READING TEXT
============================================================

The fourth antenna unit 160 includes a fourth metal loop 161 and a fourth feeding metal element 162. For example, the fourth metal loop 161 may substantially have a relatively large square shape. The fourth metal loop 161 is disposed on the first surface E1 of the dielectric substrate 110. The fourth metal loop 161 has a fourth hollow portion 165. The fourth hollow portion 165 may substantially have a relatively small square shape. The fourth feeding metal element 162 may substantially have an L-shape. The fourth feeding metal element 162 may be at least partially perpendicular to and at least partially parallel to the fourth metal loop 161. The fourth feeding metal element 162 may be embedded in the dielectric substrate 110 and between the first surface E1 and the second surface E2. The fourth feeding metal element 162 is coupled to a fourth signal source 194 and is adjacent to the fourth metal loop 161. A fourth coupling gap GC4 may be formed between the fourth metal loop 161 and the fourth feeding metal element 162. Specifically, a seventh feeding point FP7 and an eighth feeding point FP8 are respectively positioned at two ends of the fourth feeding metal element 162. The fourth signal source 194 is coupled to either the seventh feeding point FP7 or the eighth feeding point FP8, so as to excite the fourth antenna unit 160.

As a whole, the first metal loop 131, the second metal loop 141, the third metal loop 151, and the fourth metal loop 161 may have the same structures, and they may be arranged in the same straight-line. In some embodiments, the first metal loop 131, the second metal loop 141, the third metal loop 151, and the fourth metal loop 161 have vertical projections on the second surface E2 of the dielectric substrate 110, and the entirety of each vertical projection is inside the ground metal plane 120. The shapes of the first metal loop 131, the second metal loop 141, the third metal loop 151, and the fourth metal loop 161 are not limited in the invention. In alternative embodiments, each of the first metal loop 131, the second metal loop 141, the third metal loop 151, and the fourth metal loop 161 substantially has a circular shape, a rectangular shape, an elliptical shape, a regular triangular shape, or a regular hexagonal shape.

============================================================

PROVIDED MATERIAL

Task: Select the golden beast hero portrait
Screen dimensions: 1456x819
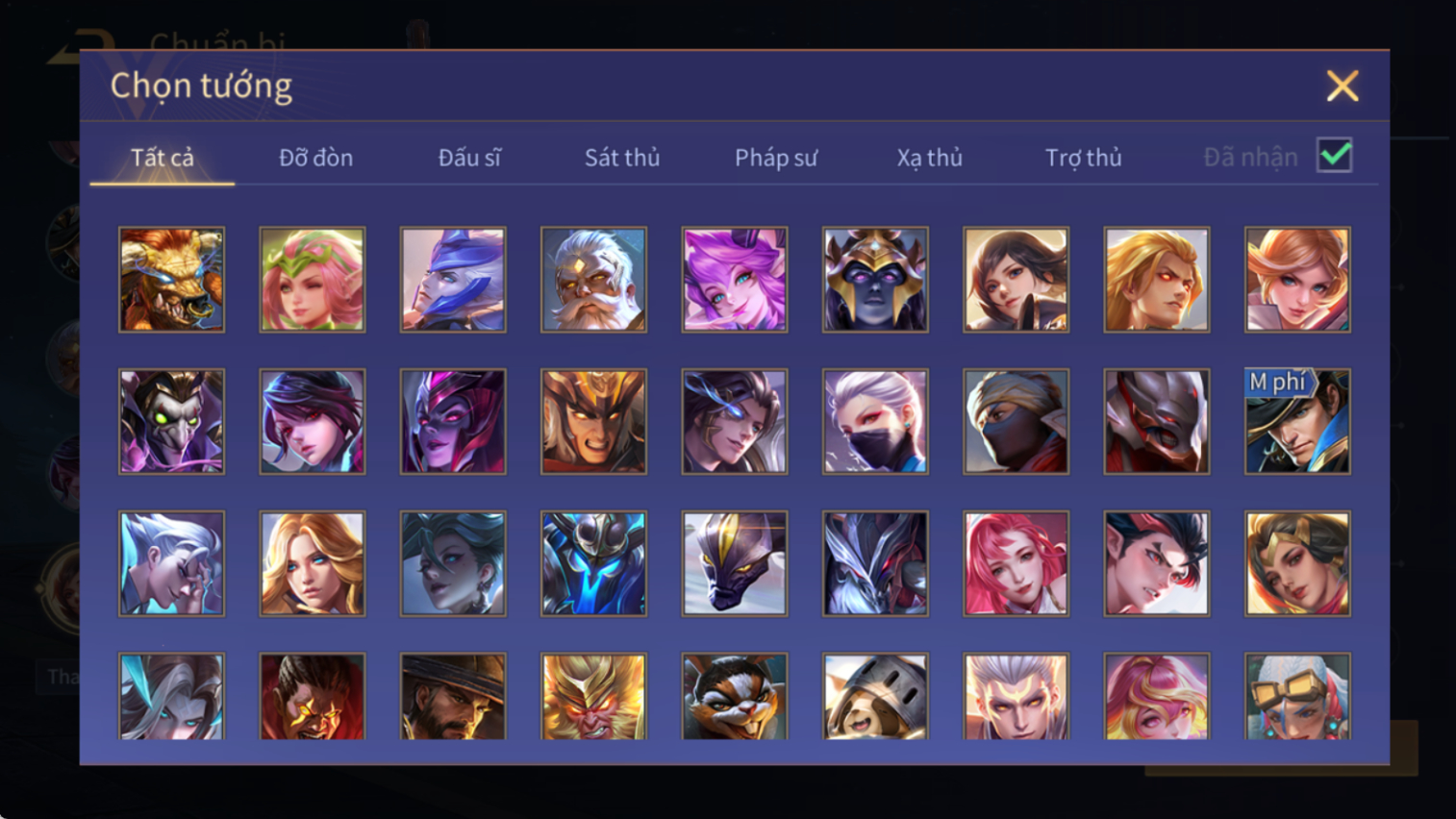Action: [171, 280]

============================================================

INSTRUCTION
Condense the antenna description above into three sentences.

SOLUTION FOR THIS TASK
The fourth antenna unit 160 comprises a substantially square fourth metal loop 161, which has a small square hollow portion and is disposed on the first surface of the dielectric substrate. It also comprises an L-shaped fourth feeding metal element 162, which may be embedded in the substrate adjacent to the loop, with a coupling gap between the two. A fourth signal source coupled to either of the feeding points at the two ends of the feeding element excites the unit, and the four metal loops may share the same structure, lie in one straight line, have vertical projections entirely inside the ground metal plane in some embodiments, and alternatively be circular, rectangular, elliptical, regular triangular, or regular hexagonal.